“Dünyanın en büyük yokuşu insanın kendisi...”
Caner Almaz, ilk romanı Yaşamaklar’da, kırılgan bir inançla birbirine tutunan Kenan ve Füsun’un “hayatı atlatma” çabasına ortak etmişti okurunu. Şimdi Duvarlar ile hikâyenin başına, sahnenin gerisine, 1970’li yıllara uzanıyor.
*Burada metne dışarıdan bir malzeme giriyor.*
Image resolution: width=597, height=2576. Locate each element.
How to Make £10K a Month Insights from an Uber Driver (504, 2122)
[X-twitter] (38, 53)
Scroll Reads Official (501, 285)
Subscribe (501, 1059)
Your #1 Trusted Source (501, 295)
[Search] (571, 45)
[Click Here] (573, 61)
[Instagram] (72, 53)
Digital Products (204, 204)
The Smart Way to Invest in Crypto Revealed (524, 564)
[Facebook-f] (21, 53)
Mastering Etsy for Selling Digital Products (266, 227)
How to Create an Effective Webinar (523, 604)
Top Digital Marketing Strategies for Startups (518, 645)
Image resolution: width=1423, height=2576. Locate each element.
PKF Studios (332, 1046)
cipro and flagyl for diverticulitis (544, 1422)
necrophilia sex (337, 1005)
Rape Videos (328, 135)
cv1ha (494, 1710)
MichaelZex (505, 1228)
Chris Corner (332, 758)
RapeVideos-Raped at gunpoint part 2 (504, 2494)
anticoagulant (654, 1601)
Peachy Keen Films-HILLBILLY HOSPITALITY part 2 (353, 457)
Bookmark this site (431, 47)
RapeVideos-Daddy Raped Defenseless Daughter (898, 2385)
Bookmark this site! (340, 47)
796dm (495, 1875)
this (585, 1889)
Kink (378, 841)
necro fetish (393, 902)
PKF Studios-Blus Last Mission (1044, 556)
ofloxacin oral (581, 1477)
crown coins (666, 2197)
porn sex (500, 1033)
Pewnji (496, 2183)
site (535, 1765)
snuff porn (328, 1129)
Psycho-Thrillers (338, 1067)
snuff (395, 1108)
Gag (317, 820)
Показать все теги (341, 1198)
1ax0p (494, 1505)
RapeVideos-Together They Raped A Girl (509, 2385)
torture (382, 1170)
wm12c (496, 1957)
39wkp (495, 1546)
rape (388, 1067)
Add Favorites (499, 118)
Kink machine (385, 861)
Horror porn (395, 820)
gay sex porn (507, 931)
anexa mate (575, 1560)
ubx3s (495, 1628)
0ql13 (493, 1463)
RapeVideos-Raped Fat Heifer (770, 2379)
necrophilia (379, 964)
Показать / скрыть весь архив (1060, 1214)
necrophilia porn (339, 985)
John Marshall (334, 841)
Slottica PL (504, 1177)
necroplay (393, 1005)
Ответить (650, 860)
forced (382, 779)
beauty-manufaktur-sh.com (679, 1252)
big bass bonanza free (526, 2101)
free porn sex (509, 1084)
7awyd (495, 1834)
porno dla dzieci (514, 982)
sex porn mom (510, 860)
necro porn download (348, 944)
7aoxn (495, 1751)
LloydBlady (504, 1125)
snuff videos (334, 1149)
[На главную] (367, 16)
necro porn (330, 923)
Bir kuşak önce, yakın tarihimizin acıları arasında kendi yollarını yürüyüp kendi seçimlerini yapan Halil, Birgül, Aysel ve Oğuz’un omuzlarındaki yüke incelikli ama serinkanlı bir üslupla ses veren Caner Almaz, aşk, dostluk, dayanışma, idealler ve
ihanetle sınanan yorgun bir kuşağın öyküsünü anlatıyor: “Umutların toplamı geçmişin yükünü sırtlayabilir mi?”
Paketten birer sigara daha alıyoruz. Evin kapısına bakıyorum: Boyası, cilası kavlamış. Damı rutubetten kabarmış evi izliyorum. Ev, diyorum, insanın mutlu olduğu yer. Birkaç saat önce evsizdim, şimdi huzurla rutubetli dama bakıyorum. İnsanın evi Halil, mutlu olduğu yer.